J’arrive à la gare et attends le train en faisant le tour des magasins. Je me suis achetée un cahier de mots fléchés et une bouteille de soda. Dans mon sac, j’ai un sandwich pour le repas.

Une fois assise à ma place dans le train, j’envoie un message à mes parents pour les prévenir. Ma mère me téléphone.

- Allô Maman ?

- Oui, Julie ! Tu seras là vers quelle heure ?

- Vers une heure du matin…

- Ok, je viendrais te chercher à la gare.

- T’es pas obligée, tu sais.

- Si tu crois que je vais te laisser en plein milieu de la nuit seule à Vancouver, tu te fourres les doigts dans l’oeil, ma jolie.

- Ok. À tout à l’heure alors.

- Bisous Julie.

Elle raccroche et je repose mon téléphone. Je n’ai jamais aimé rendre visite à mes parents. Déjà parce qu’ils habitent loin de Portland et en plus, mon père me fait toujours manger énormément. Ma chambre à Vancouver est la même que celle que j’avais adolescente, avec ma décoration de quand j’avais 16 ans. Mes parents habitent en pleine campagne, entre un champ de blé et des vaches. Je dois me réveiller aux aurores à cause du coq de la ferme qui gueule à 6 heures du matin. Et pour couronner le tout, j’y reste environ deux semaines, où j’aide mes parents dans leur ferme, entre la bouse de vache et le lait de chèvre.
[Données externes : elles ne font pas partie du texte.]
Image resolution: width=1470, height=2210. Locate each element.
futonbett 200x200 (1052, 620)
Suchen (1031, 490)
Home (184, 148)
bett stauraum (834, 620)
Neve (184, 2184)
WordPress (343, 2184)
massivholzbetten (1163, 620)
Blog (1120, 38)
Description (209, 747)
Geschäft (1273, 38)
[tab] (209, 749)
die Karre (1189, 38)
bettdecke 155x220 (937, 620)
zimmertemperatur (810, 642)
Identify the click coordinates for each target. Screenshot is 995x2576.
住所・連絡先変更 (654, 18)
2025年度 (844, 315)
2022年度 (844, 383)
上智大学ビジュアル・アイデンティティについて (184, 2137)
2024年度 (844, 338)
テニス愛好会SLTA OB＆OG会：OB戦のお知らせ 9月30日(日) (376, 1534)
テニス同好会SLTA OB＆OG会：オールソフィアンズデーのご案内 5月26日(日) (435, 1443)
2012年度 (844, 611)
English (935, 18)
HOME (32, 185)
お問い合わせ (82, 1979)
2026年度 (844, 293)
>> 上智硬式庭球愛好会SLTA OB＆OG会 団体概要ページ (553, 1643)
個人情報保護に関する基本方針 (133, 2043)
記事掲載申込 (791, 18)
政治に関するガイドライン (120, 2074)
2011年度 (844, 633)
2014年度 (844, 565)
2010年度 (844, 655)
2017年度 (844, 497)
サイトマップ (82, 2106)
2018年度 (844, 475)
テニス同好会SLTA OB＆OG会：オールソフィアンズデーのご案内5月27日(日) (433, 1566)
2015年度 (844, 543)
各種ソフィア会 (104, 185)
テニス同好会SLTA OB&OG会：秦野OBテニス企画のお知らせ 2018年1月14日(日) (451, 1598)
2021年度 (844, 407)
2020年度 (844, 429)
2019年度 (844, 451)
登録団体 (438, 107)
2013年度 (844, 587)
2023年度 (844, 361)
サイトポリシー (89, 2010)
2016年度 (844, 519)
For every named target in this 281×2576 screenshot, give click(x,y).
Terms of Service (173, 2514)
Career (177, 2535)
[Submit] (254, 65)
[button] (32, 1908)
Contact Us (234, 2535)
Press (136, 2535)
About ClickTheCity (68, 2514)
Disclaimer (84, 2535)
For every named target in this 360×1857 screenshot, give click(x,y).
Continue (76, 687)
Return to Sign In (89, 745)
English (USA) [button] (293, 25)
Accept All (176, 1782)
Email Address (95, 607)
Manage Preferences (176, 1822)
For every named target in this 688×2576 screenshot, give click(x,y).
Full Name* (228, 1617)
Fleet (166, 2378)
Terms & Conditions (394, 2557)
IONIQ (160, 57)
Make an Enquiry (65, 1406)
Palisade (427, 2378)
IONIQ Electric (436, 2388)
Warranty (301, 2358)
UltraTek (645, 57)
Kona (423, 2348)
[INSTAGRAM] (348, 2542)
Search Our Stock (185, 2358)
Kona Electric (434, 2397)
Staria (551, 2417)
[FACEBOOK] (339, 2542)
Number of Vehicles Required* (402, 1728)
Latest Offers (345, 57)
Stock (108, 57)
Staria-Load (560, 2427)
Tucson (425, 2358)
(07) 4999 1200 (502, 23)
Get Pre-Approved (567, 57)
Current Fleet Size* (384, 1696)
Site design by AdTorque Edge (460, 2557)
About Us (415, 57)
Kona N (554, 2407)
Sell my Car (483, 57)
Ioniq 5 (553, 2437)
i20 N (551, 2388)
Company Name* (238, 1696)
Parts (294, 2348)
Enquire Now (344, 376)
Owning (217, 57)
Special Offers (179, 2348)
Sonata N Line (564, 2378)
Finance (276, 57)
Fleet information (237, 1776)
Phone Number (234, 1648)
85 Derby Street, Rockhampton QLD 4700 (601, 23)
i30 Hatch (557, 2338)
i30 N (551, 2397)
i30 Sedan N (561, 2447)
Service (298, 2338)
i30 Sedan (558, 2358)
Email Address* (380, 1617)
Il est 1 heures 30 quand on arrive dans la campagne de Vancouver. Les routes sont étroites, il n’y a pas de lampadaires et une biche traverse la route tous les 200 mètres. Ma mère écoute sa playlist des années 70 en chantant à pleins poumons. Je me demande comment on peut être aussi réveillé en plein milieu de la nuit. Quand on se gare devant la maison, ma mère éteint la musique et porte ma valise jusqu’à ma chambre.

Pour revenir sur la décoration, mon lit en fer arbore une couette aux motifs floraux, le papier peint orange s’effrite et mes posters de Jennifer Lopez sont encore sur les murs.

J’essaye de profiter de ma nuit, consciente que dans 5 heures je devrais me lever, mais je n’arrive pas à dormir. J’entends les criquets et les renards. Je vais perdre patience en une nuit.

Cocoricooooo !

Je me lève et regarde mon téléphone. 6 heures du matin. Je fais comme si je n’avais pas vu que j’avais aucune barre de réseau et me redresse. Je suis encore fatiguée, mais je n’ai pas le temps de traîner au lit. Je descends en pyjama dans la salle à manger, où mon père mange sur la table en bois des tartines de confitures avec du lait qui vient sûrement de nos vaches.

- Bonjour Julie, j’ai fait cuire les œufs des poules, tu en veux ? demande gaiement ma mère.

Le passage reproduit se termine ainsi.